Opponents rue fast track of new billA day after World Suicide Prevention Day, the California Senate sent Gov. Jerry Brown a bill allowing physician-assisted suicide in the Golden State.
It was a move that took many people by surprise, introduced under the pretext of a special legislative session on health care financing convened by the governor and in the same year that a similar bill died in committee.
It is not yet clear whether Gov. Brown will sign the bill, according to the New York Times:
The California bill, which passed Friday in the State Senate by a vote of 23-14, will now go to Gov. Jerry Brown, who will roughly triple access to doctor-assisted suicide across the country if he signs it. Mr. Brown, a former Jesuit seminarian, has given little indication of his intentions.
On Wednesday, the state Assembly passed AB X2-15, the End of Life Option Act, by a vote of 42-33. The bill allows physicians to prescibe lethal medication to terminally ill patients who request it. It requires that patients be able to take the medication themselves, that two doctors approve, that the patient submit two oral requests at least 15 days apart, plus a written request, and that there will be two witnesses.
Opponents argue that many terminally-ill diagnoses turn around. A six-month terminal diagnosis, which is what the bill requires to qualify for the right-to-die, is not long enough to determine an individual’s improvement, argued Assemblyman Mike Gipson, D-Carson.
According to Catholic News Agency, Assemblywoman Cheryl Brown, D-Rialto, opposed the bill on the same grounds. Her son was near death with an infection, but when doctors suggested she let him go, she refused. He remained on life support and eventually came off of it, and is now married and a father. Brown commented, “Doctor’s don’t know everything.”
During Senate debate Friday afternoon, Ted Gaines, a Republican representing El Dorado Hills, said the “unintended consequence” of the bill could be pushing the elderly and weak “out of this world…. Society will take a different view of life.”
Opponents also charged that the bill was fast-tracked.
“The only financing question in the debate dealt with how inexpensive the suicide drugs would be compared to other costs,” noted the California Catholic Conference.

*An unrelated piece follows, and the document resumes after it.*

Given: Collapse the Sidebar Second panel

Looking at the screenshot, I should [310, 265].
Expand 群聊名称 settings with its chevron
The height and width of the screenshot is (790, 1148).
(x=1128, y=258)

The speed with which the bill came up and went through the legislative process in California worried pro-life leaders on the other side of the country.
“If California legalizes asssisted suicide it will significantly harm our continuing effort to keep it out of Connecticut and to defeat it nationally,” said an emergency email from the Family Institute of Connecticut that was sent to supporters as the Senate was convening Friday.
That view was echoed by a leader on the other side of the issue, George Eighmey, vice president of Death With Dignity.
“If it becomes the law in California, that’s going to be very, very significant nationally,” Eighmey told the Times.
The California bill is modeled on the law in Oregon, with several notable changes, the Times noted. The California law would expire after 10 years and have to be re-approved.
But in spite of a requirement that a doctor would have to consult in private with a patient who wishes to die, low-income and underinsured patients would inevitably feel pressure to end their own lives in some cases, when the cost of continued treatment would be astronomical compared with the cost of a few lethal pills, said Dr. Aaron Kheriaty, director of the medical ethics program at the University of California, Irvine, School of Medicine. Kheriaty, author of The Catholic Guide to Depression, pointed to a case in Oregon involving Barbara Wagner, a cancer patient who said that her insurance plan had refused to cover an expensive treatment but did offer to pay for “physician aid in dying.”
“As soon as this is introduced, it immediately becomes the cheapest and most expedient way to deal with complicated end-of-life situations,” Dr. Kheriaty said. “You’re seeing the push for assisted suicide from generally white, upper-middle-class people, who are least likely to be pressured. You’re not seeing support from the underinsured and economically marginalized. Those people want access to better health care.”